Given records ->
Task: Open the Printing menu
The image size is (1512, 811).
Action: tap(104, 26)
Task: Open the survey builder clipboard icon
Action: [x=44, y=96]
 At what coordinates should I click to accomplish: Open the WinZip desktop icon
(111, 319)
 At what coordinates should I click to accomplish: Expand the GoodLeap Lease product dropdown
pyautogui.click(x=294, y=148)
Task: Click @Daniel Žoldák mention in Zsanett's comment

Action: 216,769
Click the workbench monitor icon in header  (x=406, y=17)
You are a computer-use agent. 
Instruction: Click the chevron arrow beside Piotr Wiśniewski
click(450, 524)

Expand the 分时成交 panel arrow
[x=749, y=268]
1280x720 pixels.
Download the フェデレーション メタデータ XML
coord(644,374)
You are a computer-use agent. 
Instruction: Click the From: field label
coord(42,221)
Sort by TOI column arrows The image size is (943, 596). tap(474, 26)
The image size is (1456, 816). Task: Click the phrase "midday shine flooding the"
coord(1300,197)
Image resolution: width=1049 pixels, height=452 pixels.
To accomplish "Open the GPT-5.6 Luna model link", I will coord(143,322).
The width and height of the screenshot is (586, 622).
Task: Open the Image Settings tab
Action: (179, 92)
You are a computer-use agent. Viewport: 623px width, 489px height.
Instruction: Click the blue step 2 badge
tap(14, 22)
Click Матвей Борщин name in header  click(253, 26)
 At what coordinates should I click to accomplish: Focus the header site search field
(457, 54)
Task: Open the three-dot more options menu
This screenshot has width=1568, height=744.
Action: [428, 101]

Task item ->
Copy the lines from the entries above in which the word "menu" appears.

Your solution ->
Task: Open the Printing menu
Task: Open the three-dot more options menu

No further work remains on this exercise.